Work item: All lines holding the word "agent" should be located in the records and copied.

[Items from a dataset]
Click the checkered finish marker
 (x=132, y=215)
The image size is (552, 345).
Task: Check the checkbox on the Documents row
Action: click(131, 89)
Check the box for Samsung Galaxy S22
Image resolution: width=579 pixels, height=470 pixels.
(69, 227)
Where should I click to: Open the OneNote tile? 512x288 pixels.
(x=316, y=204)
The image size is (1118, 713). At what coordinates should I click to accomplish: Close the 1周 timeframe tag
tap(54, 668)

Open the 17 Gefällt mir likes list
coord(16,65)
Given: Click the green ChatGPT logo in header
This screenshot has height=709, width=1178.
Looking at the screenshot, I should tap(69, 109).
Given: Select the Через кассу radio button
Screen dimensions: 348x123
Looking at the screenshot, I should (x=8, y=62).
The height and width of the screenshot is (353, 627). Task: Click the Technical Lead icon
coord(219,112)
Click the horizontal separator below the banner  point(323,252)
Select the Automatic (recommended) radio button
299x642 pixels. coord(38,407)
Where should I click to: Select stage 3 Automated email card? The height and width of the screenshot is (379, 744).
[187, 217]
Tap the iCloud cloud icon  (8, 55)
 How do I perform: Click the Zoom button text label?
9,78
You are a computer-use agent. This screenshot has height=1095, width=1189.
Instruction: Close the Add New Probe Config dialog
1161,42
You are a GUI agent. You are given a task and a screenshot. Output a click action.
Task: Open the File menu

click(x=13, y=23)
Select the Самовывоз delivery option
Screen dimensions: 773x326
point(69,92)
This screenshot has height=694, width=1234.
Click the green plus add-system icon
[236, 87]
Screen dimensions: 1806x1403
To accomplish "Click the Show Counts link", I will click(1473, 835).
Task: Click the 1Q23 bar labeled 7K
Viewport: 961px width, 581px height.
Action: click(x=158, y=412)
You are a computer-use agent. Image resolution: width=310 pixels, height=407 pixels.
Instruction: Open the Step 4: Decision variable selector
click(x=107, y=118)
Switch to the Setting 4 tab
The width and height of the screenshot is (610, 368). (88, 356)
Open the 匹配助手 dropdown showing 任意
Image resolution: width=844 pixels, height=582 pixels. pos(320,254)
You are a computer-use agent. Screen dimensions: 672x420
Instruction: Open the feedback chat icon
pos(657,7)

Output below:
You are a computer-use agent. This screenshot has height=1095, width=1189.
You are a GUI agent. You are given a task and a screenshot. Output a click action.
You are a computer-use agent. Image resolution: width=310 pixels, height=407 pixels.
You are a computer-use agent. Screen dimensions: 672x420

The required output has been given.